A key observation is that after the first nut, the squirrel always starts from the tree. Only the first trip starts from the squirrel's initial position. Therefore, the only choice we need to make is: which nut should the squirrel pick up first? For each nut, we can compute the difference in distance between starting from the squirrel's position versus starting from the tree.

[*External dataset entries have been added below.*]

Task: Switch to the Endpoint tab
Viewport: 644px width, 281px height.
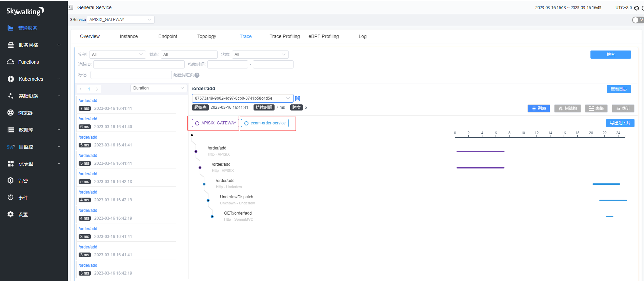Action: pyautogui.click(x=167, y=36)
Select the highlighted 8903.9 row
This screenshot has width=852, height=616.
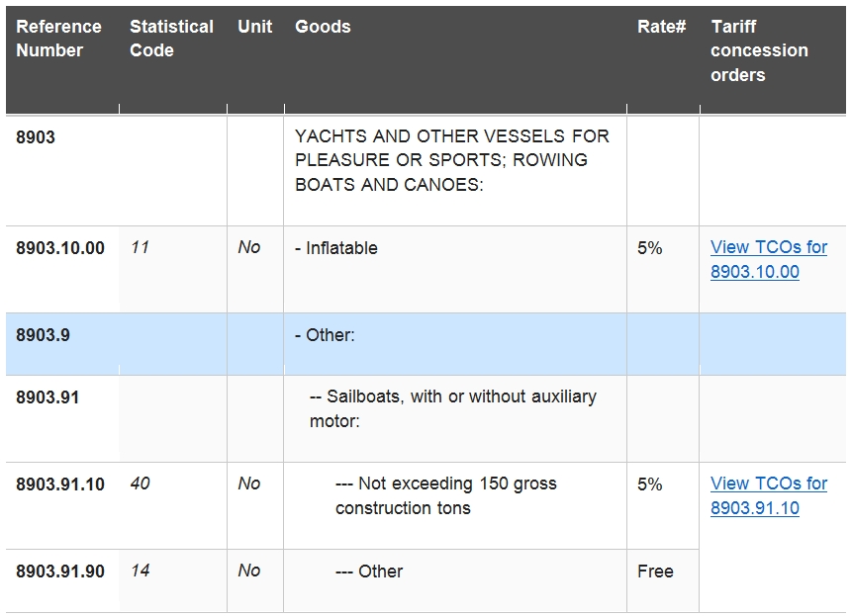click(426, 343)
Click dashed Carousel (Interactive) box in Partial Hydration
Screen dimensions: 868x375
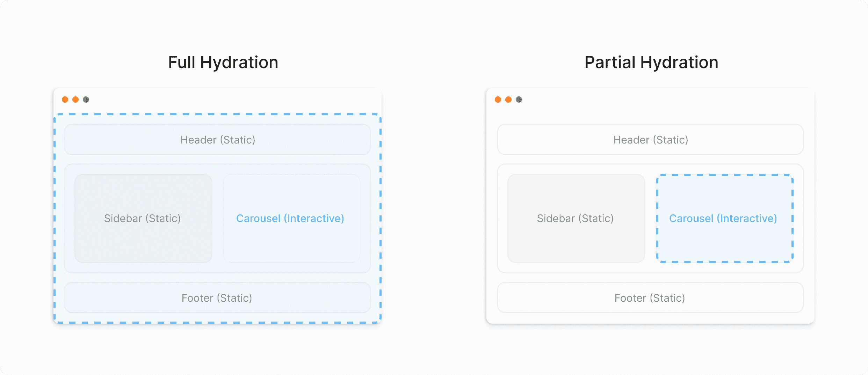725,218
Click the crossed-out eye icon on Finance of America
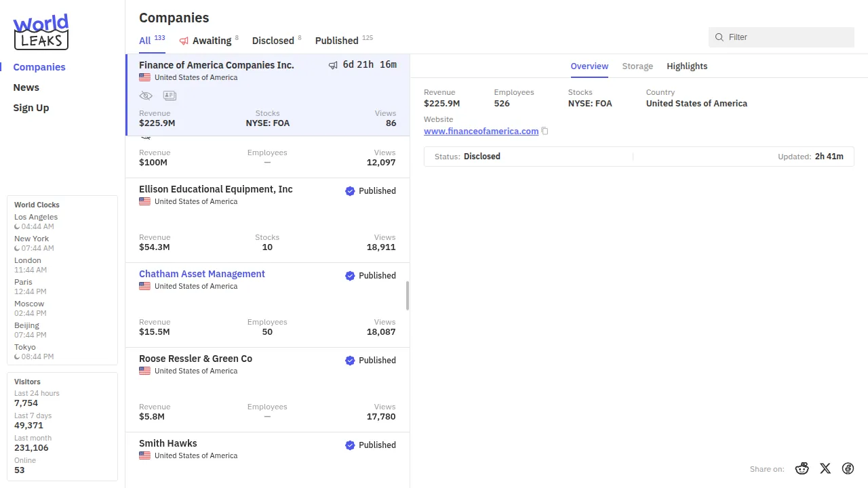 coord(146,96)
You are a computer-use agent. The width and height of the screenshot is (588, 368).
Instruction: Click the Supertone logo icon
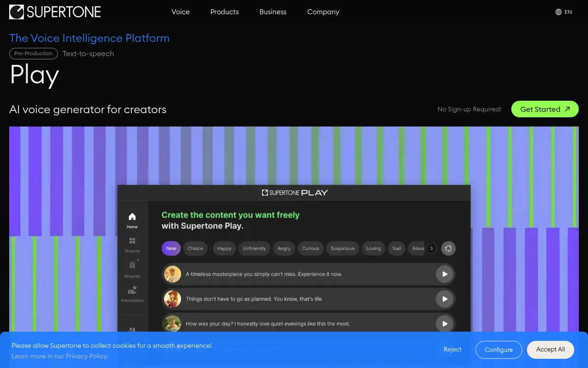pos(16,12)
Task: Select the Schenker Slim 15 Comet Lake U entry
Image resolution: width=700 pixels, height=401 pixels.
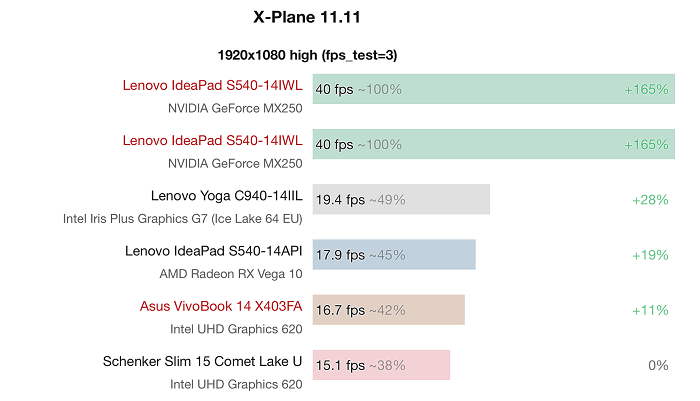Action: tap(202, 361)
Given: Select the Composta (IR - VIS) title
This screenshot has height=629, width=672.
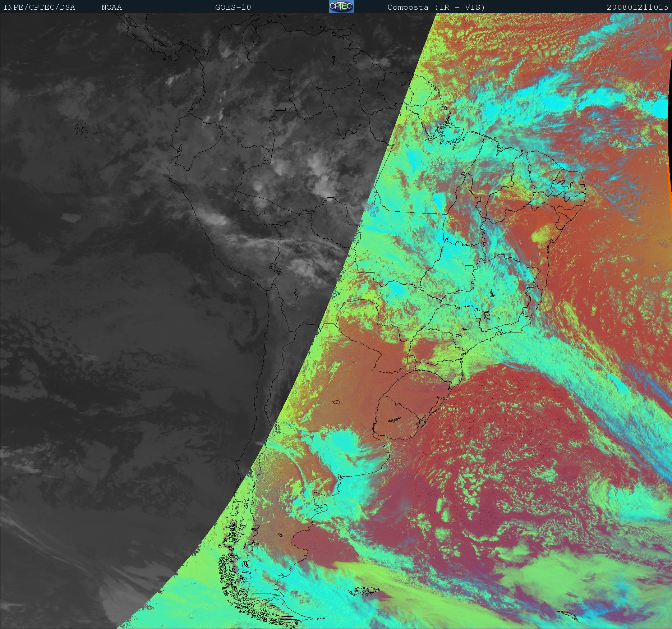Looking at the screenshot, I should (x=436, y=7).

The optimal solution is to pick as the first nut the one for which this difference is maximized. This ensures the total distance is minimized.

Solution Approach

  • Step 1: For each nut, calculate the distance from the nut to the tree (d_tree) and from the nut to the squirrel's starting position (d_squirrel).
  • Step 2: If the squirrel always started at the tree, the total distance would be 2 × (nut to tree) for each nut (go to nut, back to tree).
  • Step 3: However, for the first nut, the squirrel starts at its own position, so the actual distance is squirrel to nut plus nut to tree.
  • Step 4: The difference for each nut is d_tree - d_squirrel. We want to maximize this difference for the first nut, as it will reduce the total distance.
  • Step 5: The minimal total distance is:
    • Sum of 2 × (nut to tree) for all nuts
    • Subtract the maximal (nut to tree - squirrel to nut) value
  • Step 6: Implement this logic efficiently with a single pass through the list of nuts.

Example Walkthrough

Let's say the grid is 5x7, the tree is at position [2,2], the squirrel starts at [4,4], and the nuts are at positions [[3,0],[2,5]].

  1. Calculate distances:
    • For [3,0]: nut to tree = |3-2| + |0-2| = 1 + 2 = 3; squirrel to nut = |4-3| + |4-0| = 1 + 4 = 5
    • For [2,5]: nut to tree = |2-2| + |5-2| = 0 + 3 = 3; squirrel to nut = |4-2| + |4-5| = 2 + 1 = 3
  2. Total distance if always starting from tree: 2 × 3 + 2 × 3 = 12
  3. The difference for [3,0] is 3-5 = -2; for [2,5] is 3-3 = 0
  4. The maximum difference is 0 (for [2,5]). So the minimal total distance is 12 - 0 = 12.
  5. The squirrel should pick [2,5] first, then [3,0].

Time and Space Complexity

  • Brute-force: Trying all permutations of nut orders is O(N!), where N is the number of nuts. This is infeasible for large N.
  • Optimized Approach: We do a single pass through the list of nuts, so the time complexity is O(N).
  • Space Complexity: We use a constant amount of extra space (a few variables), so the space complexity is O(1).

Summary

The Squirrel Simulation problem can be solved efficiently by recognizing that only the first trip is special, and all subsequent trips start at the tree. By picking the nut that maximizes the saving on the first trip, we minimize the overall distance. This insight reduces the problem from a complex permutation to a simple linear scan, making the solution both elegant and efficient.